Fábula
Dec 25, 2023
El pájaro cayó del árbol.
Afuera nacían las primeras luces del amanecer y cantaba el gallo. Hace mucho tiempo habitaba esa parte del campo en donde las personas se mueven en bicicleta sin levantar la vista al cielo, los caminos son de tierra y se vuelven difíciles después de la lluvia.
Por primera vez, el pájaro miraba al pueblo desde abajo hacia arriba. Estaba muy asustado. Había perdido el rastro del nido de su familia y los árboles se multiplicaban en el cielo, sin distinción. Se desesperó, cantó y corrió en círculos. Después lloró. Lloró porque ya no podía volar.
Nunca supo cuál fue el momento; tal vez en medio de la noche, porque todo el campo dormía. El árbol que habitaba había perdido sus brazos. Unos tallos muy sutiles comenzaban a crecer en la corteza amarillenta, desmembrada durante días por el filo de las hachas y el sol.
Al observar a los gigantes, se preguntaba por su hogar. Pasó mucho tiempo en el cual le cantó a las luces del cielo que aparecen al caer la noche. Esperaba con paciencia los recreos de silencio en que se escuchan los pasos de los chicos y las máquinas entran en pausa hasta el día siguiente.
¿De qué clase era esa tierra, distinta a las anteriores, que no parecía barro ni viento ni ramas, sino una capa ríspida, el domo protector de un planeta?

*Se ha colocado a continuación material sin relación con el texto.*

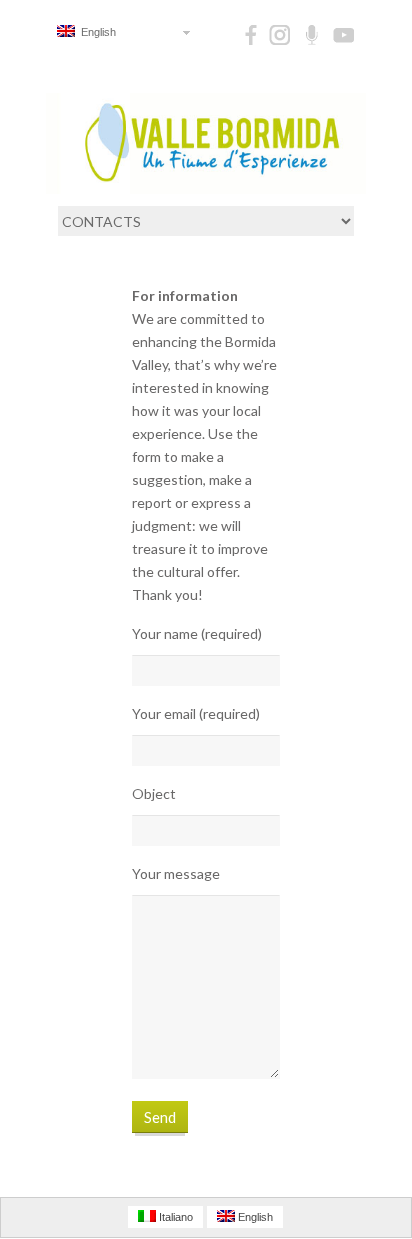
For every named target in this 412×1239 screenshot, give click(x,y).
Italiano (174, 1217)
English (95, 32)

El pájaro perdió sus plumas. Durante el invierno, el frío se volvía insostenible y no encontraba reparo. No sucedía otra cosa: nadie quería atacar un viejo pájaro enfermo; ni siquiera los insectos alcanzaban el pequeño médano de arena pronunciado sobre el pasto. Se encontraba a merced del viento; entre el cielo y la tierra.
Hace algún tiempo, había estado en la playa. Allí las gaviotas se mantienen a media altura y vuelan en dirección contraria al viento. No buscan refugio ni libertad; permanecen en un combate inútil contra su propio destino.
Había perdido a su familia, su hogar y su paisaje. Durante meses se encontró durmiendo en un estado de atonía, más allá del dolor, mirando las luces del sol bajar por el horizonte, sin que la copa de ningún árbol definiera el contorno de la sombra.
¿Quién era?
Nunca había tenido una función diferente en el conjunto. Al atardecer, cientos volaban a la par formando un dibujo que los protegía del desamparo de la soledad. Cantaba y construía; soñaba por las noches.
Entonces sucedió algo: un perro gigante comenzó a merodear alrededor. Durante días no dejó de olfatear las matas de pasto que crecen como islas en la arena. El perró lo fijó una vez en sus ojos y él se dispuso a morir.
Cayó la noche. El frío endurecía los huesos. Sintió descansar su plumaje en gruesas ramas. Olió el perfume de los pinos. El sol teñía su vista de un blanco fulminante.
¡Había llegado!
Comenzó a cantar, mientras recordaba su pasado de niño.